As of late, the school has been building new facilities with a rather “modern” spin. Some of these new additions, I think, fit rather nicely. It makes sense after all to have a science building in the newest style, or perhaps a new sports facility with a more open air feel. However, with the announcement that the music building will also be built in this new, sleek futuristic style, I began to grow worried. What will happen to our beloved Graves? For all of its faults and acoustic shortfalls, it has been here standing for more than a century. What role shall this quaint, tired building serve now? As an administrative building? That is an insult to its original purpose.
A similar argument, in my eyes, can be made with Borden. With the arrival of the Pan Center, the gym in which thousands of hopeful athletes have trained and tried their luck will be used less and less. These buildings, day by day, are becoming less and less part of the everyday lives of students. Inanimate structures do not matter by themselves. Without the people that inhabit it, these buildings become empty. Who is going to care about a place they have no memories in? Without any formal academic use, the students will forget about these structures’ importance and let them decay. My fear is that one day, someone will look at these old buildings, these historical landmarks, and decide to tear them down.
Most worryingly, I feel that the part of campus that is in the most danger is Abbot.

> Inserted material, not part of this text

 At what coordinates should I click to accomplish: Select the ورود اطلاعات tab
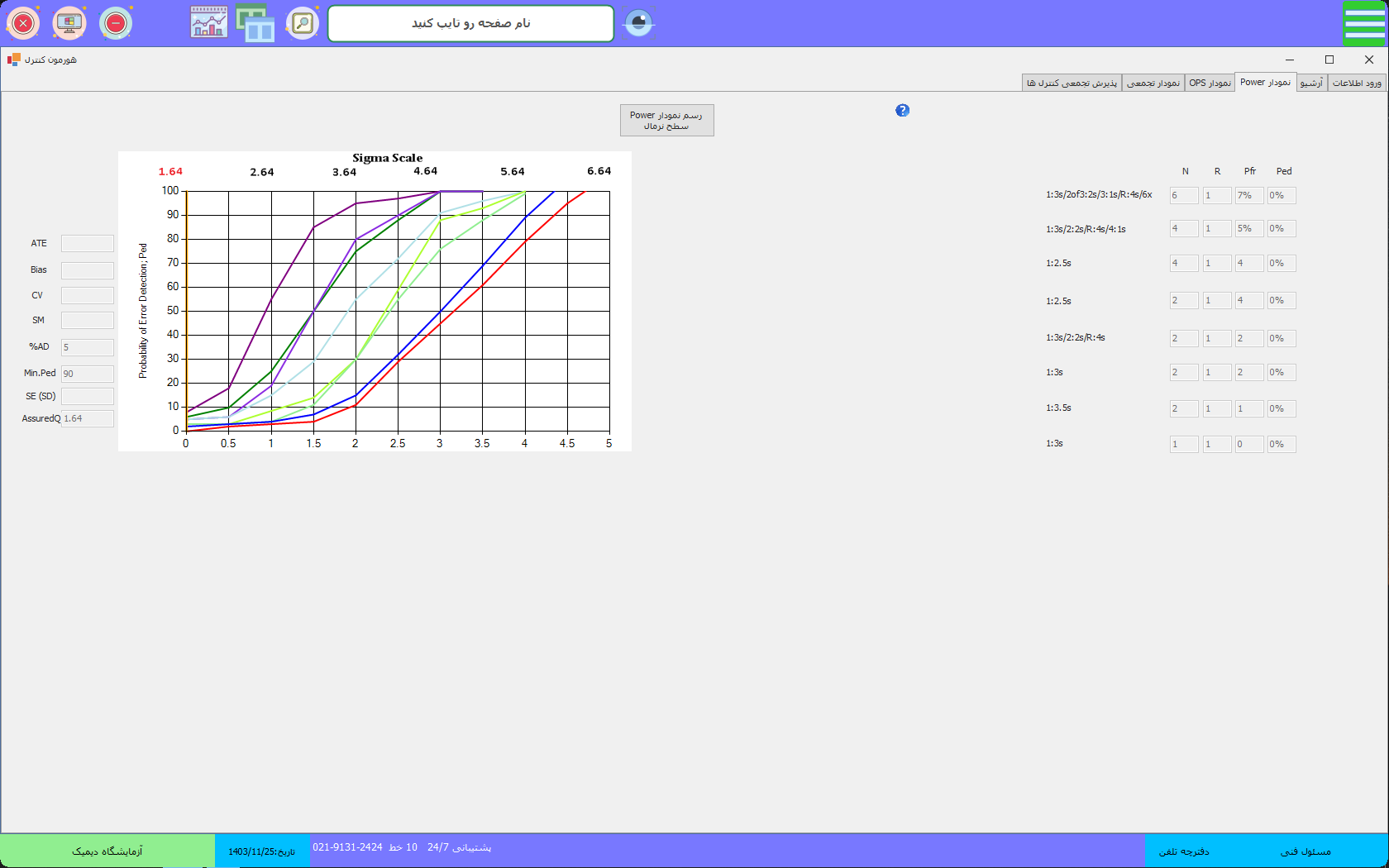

Situated on the frontiers of our campus, anyone who walks by it can easily make out the love and care the architects and countless students have felt for this great quad. The way in which each of those fabulous and ornate buildings are ordered, by the choice of brick are great examples of the passion our forebears had for our institutions.
Unfortunately, it has now, as of late, grown difficult to ignore the paint chipping, nor the uneven warping of wood.
What I am advocating for is not to tear down these historic buildings, or turn them into something that is unrecognizable, but rather restore them and use them in the everyday activities on campus, so that future students like us can admire their history and beauty. The recent Alumni Award of Distinction winner, Elaine B. Finbury inspired me deeply. As she correctly recognized, what makes us different from any other school in the country is our name and our age. There is no Andover, no Abbot, without the brick and stone buildings, the banging clock tower, and the canopies of ancient trees. Don’t get me wrong, modern architecture is gorgeous in its own right, but is there the need for it here? If we were to give up repairing these monuments of our history, of our tradition, we will forget who we are.
Man at times, must leave the feelings and worries of the moment, and take in the beauty around them. Sure, Graves’ might feel cramped, and Bulfinch perhaps too hot, but it is home. It would be a grand shame if we were to tear it down.